ElectraNet to undertake transmission development on the Lower Eyre Peninsula
South Australia’s high-voltage electricity transmission network service provider ElectraNet has identified Whyalla as the key to increasing the demand for electricity on the Lower Eyre Peninsula.
Although the Eyre Peninsula has significant renewable energy and mineral resources, currently there is limited electricity transmission infrastructure to support its development.
Projects such as further minerals exploration and the solar oasis project may not be able to go ahead without these electrical connections.
ElectraNet acting chief executive officer Rainer Korte said ElectraNet was currently looking to progress the connection enquiries for proponents with potential iron ore mining developments.
However this would see significant increases to the electricity demand on the Lower Eyre Peninsula to support the developments’ infrastructure and services.

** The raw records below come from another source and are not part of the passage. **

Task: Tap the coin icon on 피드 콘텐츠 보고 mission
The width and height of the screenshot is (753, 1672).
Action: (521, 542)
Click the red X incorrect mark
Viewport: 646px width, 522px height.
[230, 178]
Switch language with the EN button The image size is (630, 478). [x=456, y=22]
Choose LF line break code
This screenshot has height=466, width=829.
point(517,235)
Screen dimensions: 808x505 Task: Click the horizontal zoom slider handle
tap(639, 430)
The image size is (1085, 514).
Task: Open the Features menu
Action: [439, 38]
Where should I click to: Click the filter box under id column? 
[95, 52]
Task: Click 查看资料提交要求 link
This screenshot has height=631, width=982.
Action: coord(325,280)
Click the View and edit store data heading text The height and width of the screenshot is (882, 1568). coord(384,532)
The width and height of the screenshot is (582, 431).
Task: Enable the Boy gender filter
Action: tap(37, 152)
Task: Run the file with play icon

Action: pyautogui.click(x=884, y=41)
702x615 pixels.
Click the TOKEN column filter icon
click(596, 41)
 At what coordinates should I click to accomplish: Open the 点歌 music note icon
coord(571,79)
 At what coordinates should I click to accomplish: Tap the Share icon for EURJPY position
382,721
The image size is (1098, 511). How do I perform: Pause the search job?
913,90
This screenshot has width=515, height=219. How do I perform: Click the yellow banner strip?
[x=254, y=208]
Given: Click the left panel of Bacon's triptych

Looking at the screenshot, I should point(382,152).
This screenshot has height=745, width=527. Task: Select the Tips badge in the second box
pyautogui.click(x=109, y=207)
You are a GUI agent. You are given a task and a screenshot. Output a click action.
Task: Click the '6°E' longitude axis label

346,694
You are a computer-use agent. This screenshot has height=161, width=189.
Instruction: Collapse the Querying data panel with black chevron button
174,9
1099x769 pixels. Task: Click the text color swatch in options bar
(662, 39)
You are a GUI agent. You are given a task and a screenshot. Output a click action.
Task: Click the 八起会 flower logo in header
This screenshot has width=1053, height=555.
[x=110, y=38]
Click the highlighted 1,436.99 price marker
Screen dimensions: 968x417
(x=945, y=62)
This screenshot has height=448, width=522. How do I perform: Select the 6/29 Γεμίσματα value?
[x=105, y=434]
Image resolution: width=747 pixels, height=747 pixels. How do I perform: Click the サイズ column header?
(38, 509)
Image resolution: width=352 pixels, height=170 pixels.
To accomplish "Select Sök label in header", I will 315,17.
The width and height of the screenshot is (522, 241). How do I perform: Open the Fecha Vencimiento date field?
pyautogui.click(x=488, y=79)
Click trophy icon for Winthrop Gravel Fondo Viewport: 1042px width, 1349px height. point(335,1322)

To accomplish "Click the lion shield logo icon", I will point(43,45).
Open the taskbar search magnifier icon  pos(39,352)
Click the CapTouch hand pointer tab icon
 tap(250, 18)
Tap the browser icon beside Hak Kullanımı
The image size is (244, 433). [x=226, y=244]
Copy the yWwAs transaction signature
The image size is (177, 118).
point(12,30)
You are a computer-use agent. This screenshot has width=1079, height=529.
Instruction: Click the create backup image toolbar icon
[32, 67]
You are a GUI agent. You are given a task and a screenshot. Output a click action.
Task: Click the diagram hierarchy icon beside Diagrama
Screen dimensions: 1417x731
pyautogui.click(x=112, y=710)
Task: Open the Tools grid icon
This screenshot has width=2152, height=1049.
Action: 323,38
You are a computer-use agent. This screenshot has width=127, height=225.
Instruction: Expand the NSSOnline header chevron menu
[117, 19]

“The potential demand increase is at locations geographically dispersed over a wide area and is well beyond the capacity limits of the existing transmission infrastructure,” Mr Korte said.
The company released a draft report on options on how to reinforce the Lower Eyre Peninsula electricity transmission network on January 8.
The Project Assessment Draft Report (PADR) represents the second stage of the National Electricity Market consultation process for application of the Regulatory Investment Test for Transmission (RIT-T) for potential reinforcement of the Lower Eyre Peninsula.
“The draft report shows that a new 275 kV transmission line from Cultana near Whyalla is the most economical solution to supplying increased demand for electricity on the Lower Eyre Peninsula if a new load of sufficient magnitude connects,” Mr Korte said.
“Undertaking the RIT-T assessment is part of ElectraNet’s commitment to ensuring timely and efficient electricity transmission infrastructure investment.
‘However, the actual timing of transmission reinforcement on the Lower Eyre Peninsula will depend on when a proponent is ready to make a financial commitment to connect a new load of sufficient magnitude.”
Until adequate financing can be sought, Mr Korte said its commitment would be restricted.
“While we will continue to actively work with the proponents of new mining loads, ElectraNet cannot progress the RIT-T to conclusion or proceed with the transmission reinforcement until a financial commitment is achieved,” Mr Korte said.
ElectraNet welcome submissions from interested parties on the PADR, which is available at www.electranet.com.au.